WHAT IS BEING ASKED: Below are records. Copy every line with "computer" in it.

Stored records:
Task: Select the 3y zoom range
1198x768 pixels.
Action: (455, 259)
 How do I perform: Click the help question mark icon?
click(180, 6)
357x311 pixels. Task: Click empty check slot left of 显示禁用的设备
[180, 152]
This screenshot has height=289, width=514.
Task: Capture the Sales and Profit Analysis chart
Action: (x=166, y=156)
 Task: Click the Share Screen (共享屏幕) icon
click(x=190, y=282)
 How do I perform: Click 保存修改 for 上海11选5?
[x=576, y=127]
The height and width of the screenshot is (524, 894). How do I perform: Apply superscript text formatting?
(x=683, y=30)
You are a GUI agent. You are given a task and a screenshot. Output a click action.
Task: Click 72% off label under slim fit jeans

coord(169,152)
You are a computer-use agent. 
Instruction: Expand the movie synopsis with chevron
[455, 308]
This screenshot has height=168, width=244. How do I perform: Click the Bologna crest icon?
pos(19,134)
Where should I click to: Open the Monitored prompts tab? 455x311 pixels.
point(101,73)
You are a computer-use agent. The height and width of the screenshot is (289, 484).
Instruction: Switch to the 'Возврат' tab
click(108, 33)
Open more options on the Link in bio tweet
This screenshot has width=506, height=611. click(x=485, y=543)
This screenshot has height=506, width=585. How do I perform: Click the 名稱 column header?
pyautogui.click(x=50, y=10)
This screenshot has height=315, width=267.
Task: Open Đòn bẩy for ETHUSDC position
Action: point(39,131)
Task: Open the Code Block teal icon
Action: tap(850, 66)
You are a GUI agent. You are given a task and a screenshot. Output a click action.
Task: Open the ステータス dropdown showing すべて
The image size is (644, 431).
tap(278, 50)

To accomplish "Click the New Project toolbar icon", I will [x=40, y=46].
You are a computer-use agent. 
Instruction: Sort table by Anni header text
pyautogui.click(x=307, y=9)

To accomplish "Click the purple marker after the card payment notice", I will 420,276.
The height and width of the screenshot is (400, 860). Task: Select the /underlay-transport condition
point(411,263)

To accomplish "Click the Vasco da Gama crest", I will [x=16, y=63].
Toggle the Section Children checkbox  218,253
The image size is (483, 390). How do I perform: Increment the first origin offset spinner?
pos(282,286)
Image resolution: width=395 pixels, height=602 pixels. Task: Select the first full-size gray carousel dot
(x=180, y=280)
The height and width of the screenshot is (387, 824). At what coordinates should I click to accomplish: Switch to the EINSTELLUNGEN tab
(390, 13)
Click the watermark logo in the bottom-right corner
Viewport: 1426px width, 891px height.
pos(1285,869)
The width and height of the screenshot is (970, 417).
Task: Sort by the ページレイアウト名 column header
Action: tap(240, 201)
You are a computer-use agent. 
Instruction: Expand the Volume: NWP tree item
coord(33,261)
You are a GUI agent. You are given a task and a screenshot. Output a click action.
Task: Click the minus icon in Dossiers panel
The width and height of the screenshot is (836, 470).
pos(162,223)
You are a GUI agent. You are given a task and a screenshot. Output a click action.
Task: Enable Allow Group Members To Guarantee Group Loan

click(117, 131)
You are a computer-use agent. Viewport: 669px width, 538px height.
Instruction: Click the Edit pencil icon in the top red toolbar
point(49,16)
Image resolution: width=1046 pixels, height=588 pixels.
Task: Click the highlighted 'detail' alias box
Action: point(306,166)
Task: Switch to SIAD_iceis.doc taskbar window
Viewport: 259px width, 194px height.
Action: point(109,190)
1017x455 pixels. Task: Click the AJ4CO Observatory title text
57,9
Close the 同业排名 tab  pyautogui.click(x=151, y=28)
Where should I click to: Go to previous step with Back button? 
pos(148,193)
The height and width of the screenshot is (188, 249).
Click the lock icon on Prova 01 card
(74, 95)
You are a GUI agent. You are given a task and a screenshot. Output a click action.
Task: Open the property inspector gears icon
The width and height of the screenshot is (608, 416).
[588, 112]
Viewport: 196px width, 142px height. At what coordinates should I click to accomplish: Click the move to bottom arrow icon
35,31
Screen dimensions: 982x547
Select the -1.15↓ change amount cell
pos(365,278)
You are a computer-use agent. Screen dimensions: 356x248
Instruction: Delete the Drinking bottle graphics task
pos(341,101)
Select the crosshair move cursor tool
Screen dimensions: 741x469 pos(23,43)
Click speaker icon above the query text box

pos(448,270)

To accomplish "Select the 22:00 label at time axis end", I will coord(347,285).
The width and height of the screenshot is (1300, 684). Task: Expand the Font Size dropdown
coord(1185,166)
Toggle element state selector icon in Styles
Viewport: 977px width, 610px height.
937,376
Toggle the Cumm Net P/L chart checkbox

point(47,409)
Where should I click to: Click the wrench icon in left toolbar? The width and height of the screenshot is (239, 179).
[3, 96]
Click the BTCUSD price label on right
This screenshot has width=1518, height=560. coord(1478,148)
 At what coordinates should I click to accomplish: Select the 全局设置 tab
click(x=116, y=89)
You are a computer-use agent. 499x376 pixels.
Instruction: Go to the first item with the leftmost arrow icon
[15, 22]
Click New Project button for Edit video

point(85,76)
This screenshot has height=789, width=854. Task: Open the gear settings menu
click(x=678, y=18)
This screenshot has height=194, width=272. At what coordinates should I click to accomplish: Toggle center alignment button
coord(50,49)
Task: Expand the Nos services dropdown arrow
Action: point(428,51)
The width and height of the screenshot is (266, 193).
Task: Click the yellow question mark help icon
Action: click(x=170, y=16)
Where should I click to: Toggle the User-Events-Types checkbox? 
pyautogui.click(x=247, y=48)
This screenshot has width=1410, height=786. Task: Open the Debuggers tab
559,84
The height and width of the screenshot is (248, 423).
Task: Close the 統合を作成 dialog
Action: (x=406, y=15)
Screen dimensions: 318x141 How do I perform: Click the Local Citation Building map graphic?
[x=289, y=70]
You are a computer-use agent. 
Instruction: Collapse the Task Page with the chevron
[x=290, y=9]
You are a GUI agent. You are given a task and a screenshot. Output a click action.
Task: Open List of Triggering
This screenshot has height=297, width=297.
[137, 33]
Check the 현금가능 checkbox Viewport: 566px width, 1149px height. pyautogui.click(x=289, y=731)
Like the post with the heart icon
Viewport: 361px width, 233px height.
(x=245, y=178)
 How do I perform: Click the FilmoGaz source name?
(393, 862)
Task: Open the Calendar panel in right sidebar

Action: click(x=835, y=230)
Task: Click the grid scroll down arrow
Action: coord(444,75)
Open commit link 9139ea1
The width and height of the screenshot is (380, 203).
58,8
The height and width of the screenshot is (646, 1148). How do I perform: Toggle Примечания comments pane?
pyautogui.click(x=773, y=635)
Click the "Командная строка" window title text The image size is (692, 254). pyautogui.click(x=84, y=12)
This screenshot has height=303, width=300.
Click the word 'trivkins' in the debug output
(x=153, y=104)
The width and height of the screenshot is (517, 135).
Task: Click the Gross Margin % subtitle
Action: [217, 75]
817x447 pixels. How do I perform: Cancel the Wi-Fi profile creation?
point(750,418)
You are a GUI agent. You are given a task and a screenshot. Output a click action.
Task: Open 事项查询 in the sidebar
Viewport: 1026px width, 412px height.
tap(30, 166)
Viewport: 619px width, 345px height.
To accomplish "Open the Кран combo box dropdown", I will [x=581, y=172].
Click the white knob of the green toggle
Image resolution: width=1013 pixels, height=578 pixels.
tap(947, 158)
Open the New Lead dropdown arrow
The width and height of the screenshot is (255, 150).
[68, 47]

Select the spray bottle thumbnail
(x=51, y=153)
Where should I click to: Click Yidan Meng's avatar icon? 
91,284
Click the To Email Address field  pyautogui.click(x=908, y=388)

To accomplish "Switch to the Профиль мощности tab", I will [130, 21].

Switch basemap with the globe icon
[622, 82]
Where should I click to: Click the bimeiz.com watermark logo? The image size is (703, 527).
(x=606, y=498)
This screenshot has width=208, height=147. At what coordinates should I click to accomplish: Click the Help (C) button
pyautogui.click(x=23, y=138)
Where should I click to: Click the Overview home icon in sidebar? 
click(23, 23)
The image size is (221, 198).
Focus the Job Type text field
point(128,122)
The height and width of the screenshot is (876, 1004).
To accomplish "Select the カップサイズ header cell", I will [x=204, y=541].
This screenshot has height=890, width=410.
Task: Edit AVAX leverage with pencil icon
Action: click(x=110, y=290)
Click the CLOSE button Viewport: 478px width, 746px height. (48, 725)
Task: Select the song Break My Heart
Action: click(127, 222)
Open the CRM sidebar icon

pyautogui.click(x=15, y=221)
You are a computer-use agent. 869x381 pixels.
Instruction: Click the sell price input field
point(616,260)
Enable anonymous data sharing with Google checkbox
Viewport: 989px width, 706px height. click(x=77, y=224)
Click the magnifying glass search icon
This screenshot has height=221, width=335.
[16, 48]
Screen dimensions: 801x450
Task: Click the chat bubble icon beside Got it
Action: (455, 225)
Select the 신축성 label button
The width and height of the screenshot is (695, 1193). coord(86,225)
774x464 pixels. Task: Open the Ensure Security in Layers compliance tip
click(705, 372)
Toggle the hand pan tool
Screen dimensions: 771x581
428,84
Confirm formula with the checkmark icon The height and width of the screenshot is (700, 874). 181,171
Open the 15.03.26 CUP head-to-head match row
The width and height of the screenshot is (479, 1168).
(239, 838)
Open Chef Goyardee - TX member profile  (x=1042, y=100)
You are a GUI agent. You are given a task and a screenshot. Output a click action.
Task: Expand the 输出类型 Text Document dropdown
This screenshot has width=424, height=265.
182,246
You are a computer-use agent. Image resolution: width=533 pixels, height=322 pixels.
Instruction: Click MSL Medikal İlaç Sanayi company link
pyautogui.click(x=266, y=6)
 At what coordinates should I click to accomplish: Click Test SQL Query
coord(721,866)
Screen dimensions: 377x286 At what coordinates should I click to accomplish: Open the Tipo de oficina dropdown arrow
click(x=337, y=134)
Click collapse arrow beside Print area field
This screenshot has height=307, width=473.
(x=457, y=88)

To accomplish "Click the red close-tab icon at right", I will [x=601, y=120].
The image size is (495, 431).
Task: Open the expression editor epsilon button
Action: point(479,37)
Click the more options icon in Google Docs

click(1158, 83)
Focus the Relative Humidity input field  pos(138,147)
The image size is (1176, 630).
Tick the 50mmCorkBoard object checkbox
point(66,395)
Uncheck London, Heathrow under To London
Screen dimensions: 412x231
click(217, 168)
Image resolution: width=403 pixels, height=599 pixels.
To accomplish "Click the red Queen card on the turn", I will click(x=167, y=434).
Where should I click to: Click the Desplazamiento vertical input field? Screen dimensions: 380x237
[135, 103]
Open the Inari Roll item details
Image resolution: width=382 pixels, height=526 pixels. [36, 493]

REPLY:
You are a computer-use agent. 
You are a computer-use agent. The height and width of the screenshot is (289, 484).
You are a computer-use agent. 
You are a computer-use agent. 
You are a computer-use agent. Viewport: 669px width, 538px height.
You are a computer-use agent. Screen dimensions: 356x248
You are a computer-use agent. 499x376 pixels.
You are a computer-use agent. 
You are a computer-use agent. 869x381 pixels.
You are a computer-use agent. Image resolution: width=533 pixels, height=322 pixels.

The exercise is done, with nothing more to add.